My book in English is now sold out (I am looking for a sponsor to reprint it, as well as a second one), but still available in Chinese and in Russian.

January, 2015

Feb 02

Package communication Online

Posted by Packaging Sense in Featured | Uncategorized

Those of you who have read my book or listened to my speeches certainly know the triangle I use to explain “what and how to communicate” in each media, from outdoor advertising to package design.

As more and more products will be sold online in the future, although food and drinks will constitute a rather small part (about 5%), here is how I see the situation when I put online and offline communication together.

It goes without saying that the triangle is a condensation or simplification and that there is more to the story. That is why I still teach at various companies and design agencies.

Amazon has a great concept: “if you buy this, you might also buy that…”..why do we not copy this as the illustration shows?
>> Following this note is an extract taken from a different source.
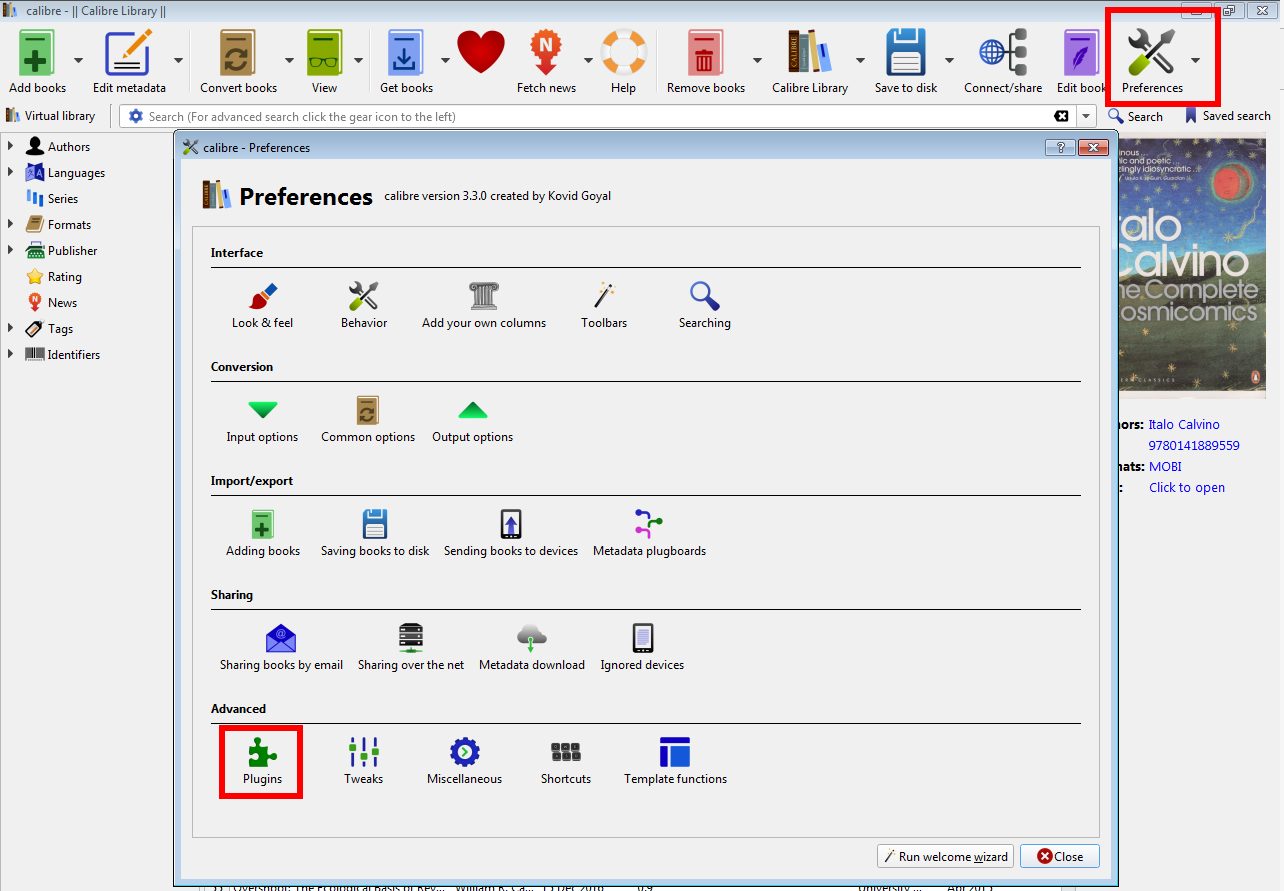Open the Shortcuts settings
The width and height of the screenshot is (1284, 891).
[x=565, y=758]
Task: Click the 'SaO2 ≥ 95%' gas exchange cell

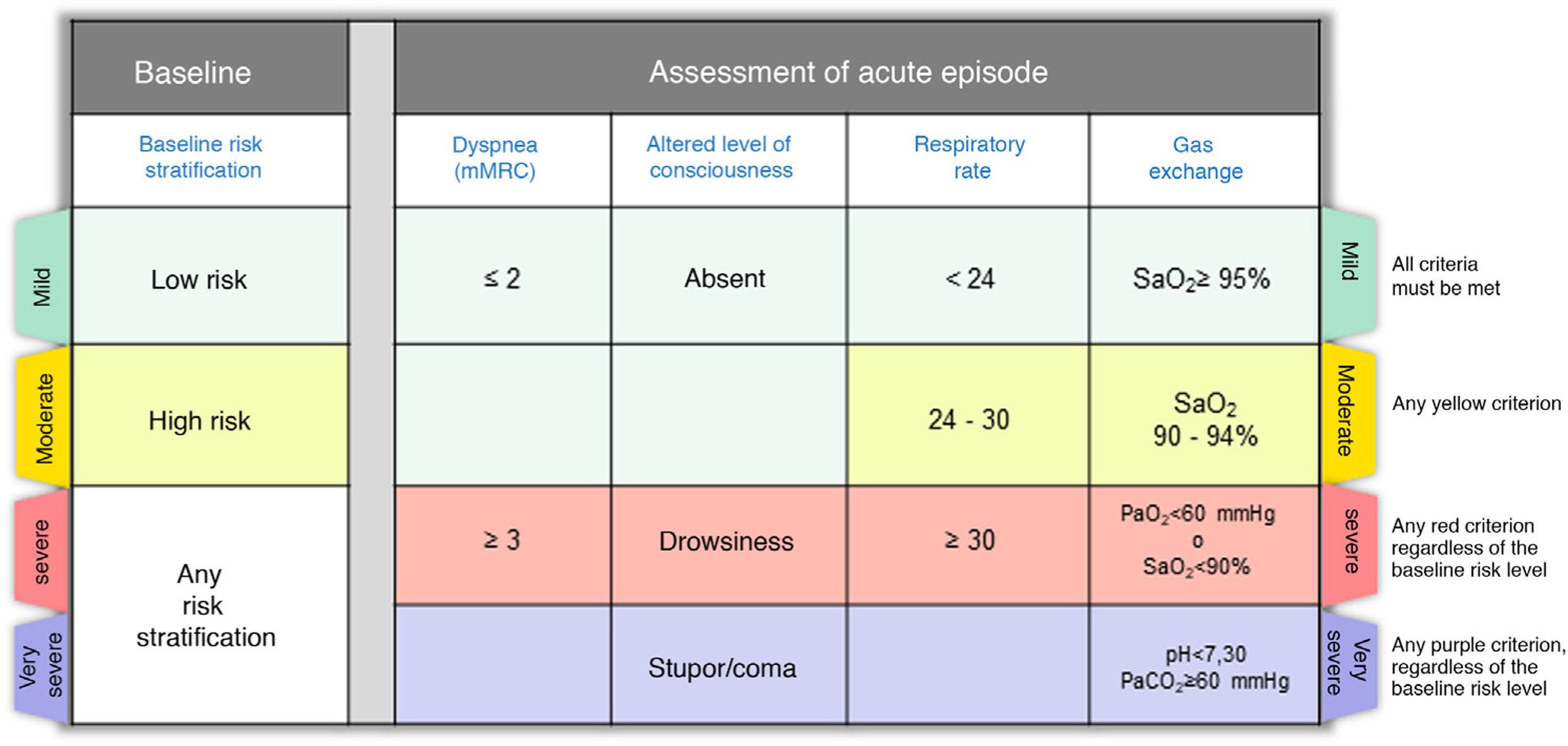Action: click(x=1201, y=279)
I thinks this proves that, to be efficient, we should learn from different media.

January 2015

Jun 11

In any profession, there are misconceptions, false ideas and misunderstandings. I meet them quite often in my daily work with marketing/brand managers or package designers. Here are my opinions on ten issues chosen at random:

Red is warm, blue is cold

I hear often that certain colours cannot be used for certain products/packages. It must be green, white and blue for a milk product and it cannot be red if you wish to express freshness. No doubt there are so-called warm or cold colour tones, but as you cannot judge a part of a design in isolation, I would say that “anything goes” as Cole Porter composed for his musical 1934! The blue gas flame is very hot and the red Coca-Cola colour quite refreshing when water droplets are added.
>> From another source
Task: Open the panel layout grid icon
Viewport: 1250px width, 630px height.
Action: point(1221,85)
Cutting trees for packaging or other paper products is seen negatively

Well, if you are of this opinion, you couldn’t be more wrong! There have never been, to this day, so many trees  in the Northern Hemisphere (where cardboard and paper come from). For every tree chopped down by a forest company, 2 or 3 new ones are planted. Moreover, young trees absorb CO2 far better than old ones.  So let’s cut down old trees, make cardboard or paperof them and plant more young trees!

Don’t play with the food!

This is what my parents told me when I grew up and how right they were! Apart from some exceptions as for instance kids’ sweets, a food product cannot be presented as a joke. It is not liked in any culture, it is not appetising and it tells the wrong story. Food, be it pleasurable as chocolate or nutritious as a yoghurt, is serious matter and must be presented as attractive as possible. You may read about food styling in my book or elsewhere on this site.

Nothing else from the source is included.